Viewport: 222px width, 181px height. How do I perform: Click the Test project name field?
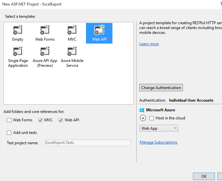[x=87, y=143]
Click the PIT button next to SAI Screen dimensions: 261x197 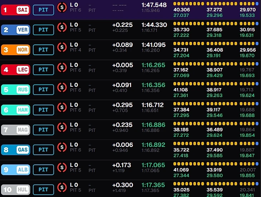[x=44, y=10]
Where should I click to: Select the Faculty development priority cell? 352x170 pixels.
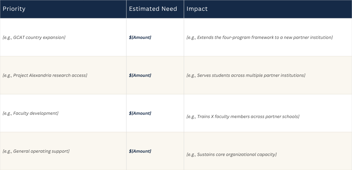63,113
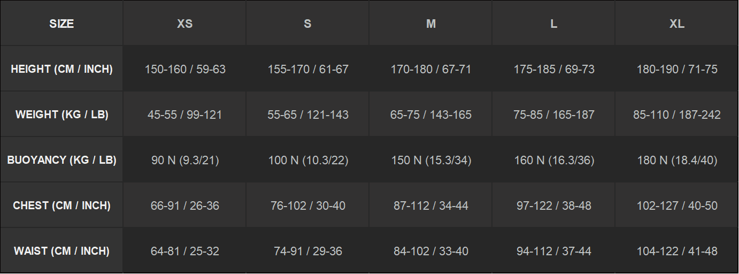
Task: Click the SIZE header cell
Action: (61, 24)
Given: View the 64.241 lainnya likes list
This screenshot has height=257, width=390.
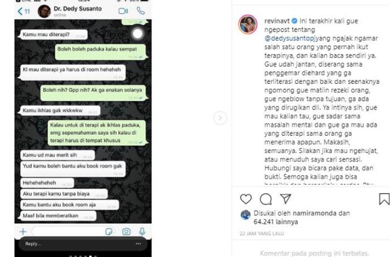Looking at the screenshot, I should tap(276, 222).

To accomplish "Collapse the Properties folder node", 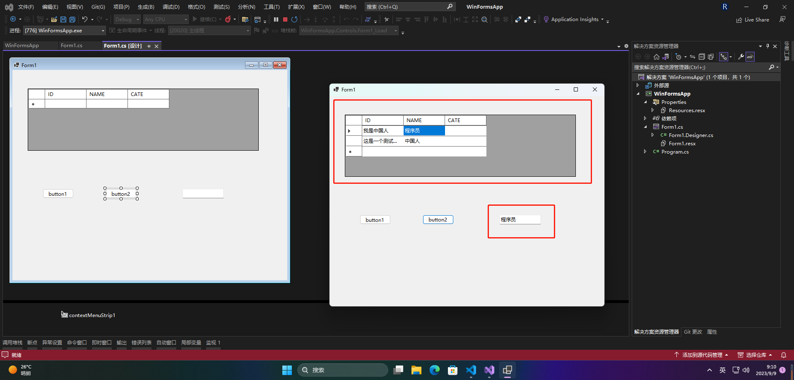I will tap(645, 102).
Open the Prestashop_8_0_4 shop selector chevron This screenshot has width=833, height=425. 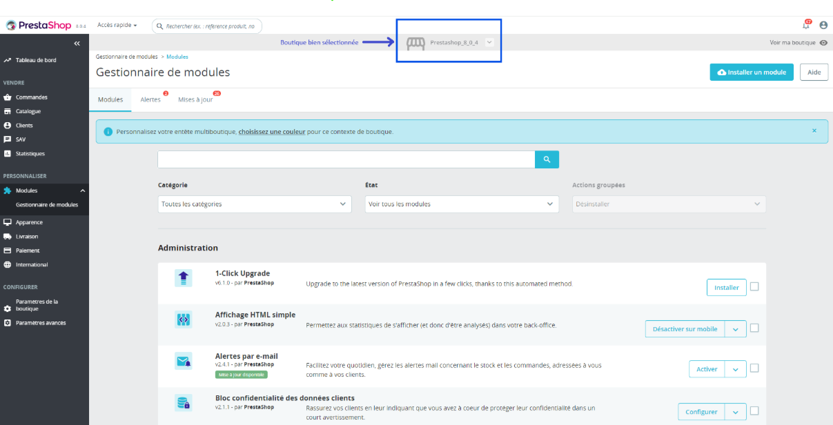(x=489, y=42)
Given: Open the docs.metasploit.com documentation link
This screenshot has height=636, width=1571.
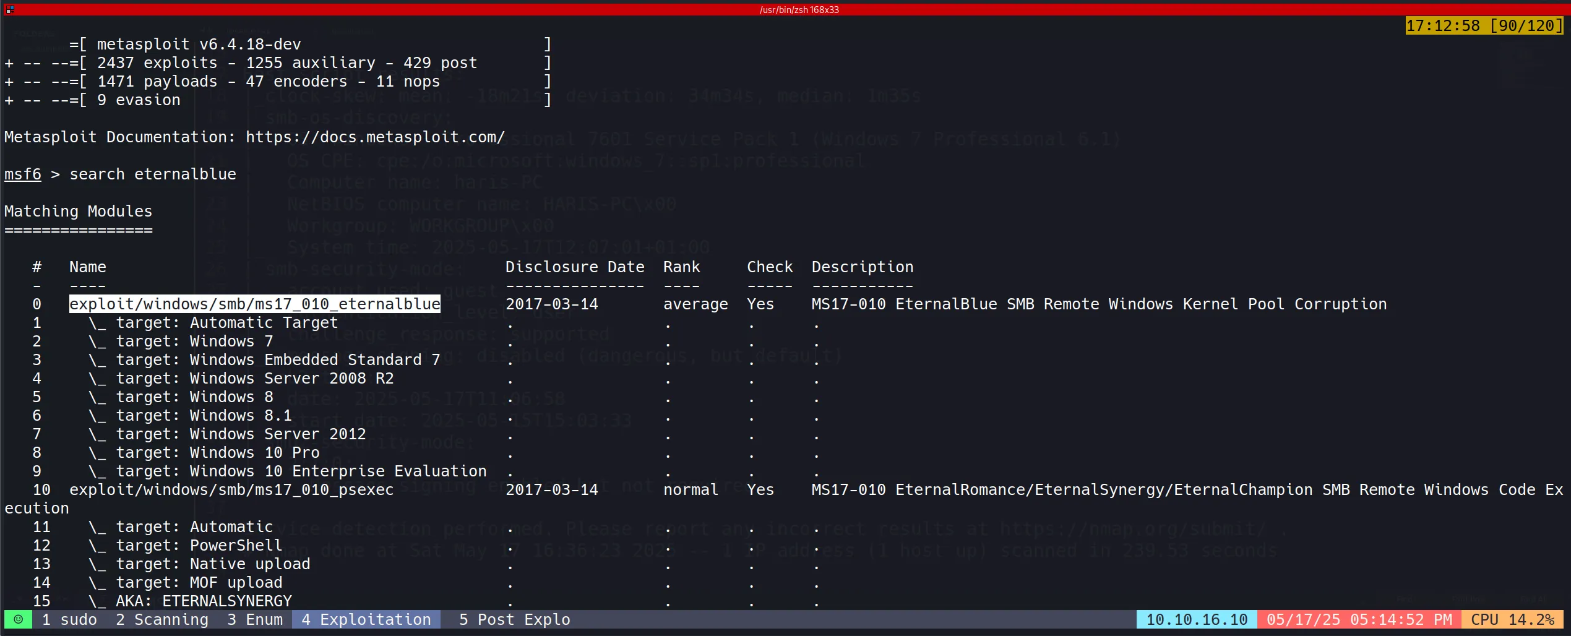Looking at the screenshot, I should point(375,137).
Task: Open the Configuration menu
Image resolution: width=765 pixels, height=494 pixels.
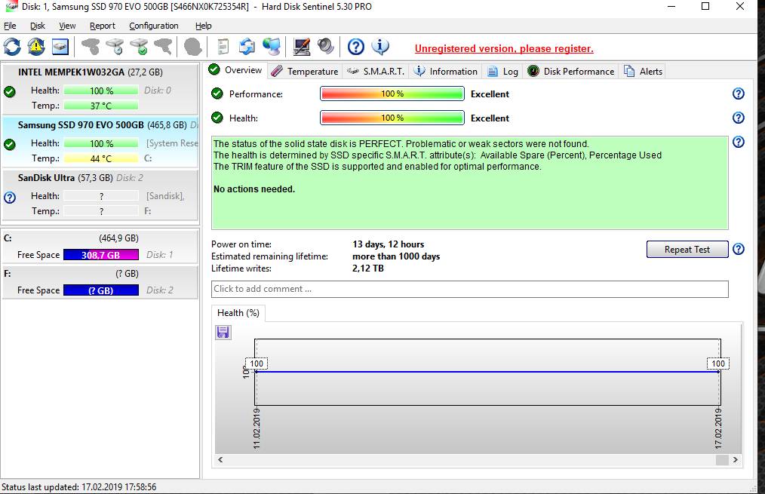Action: pos(154,26)
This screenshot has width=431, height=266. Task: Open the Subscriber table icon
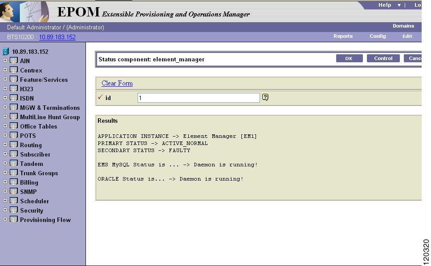14,154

____________________

Work to complete -
Report how many lines of the preceding records include "Given". Output the number only.

Task solution -
2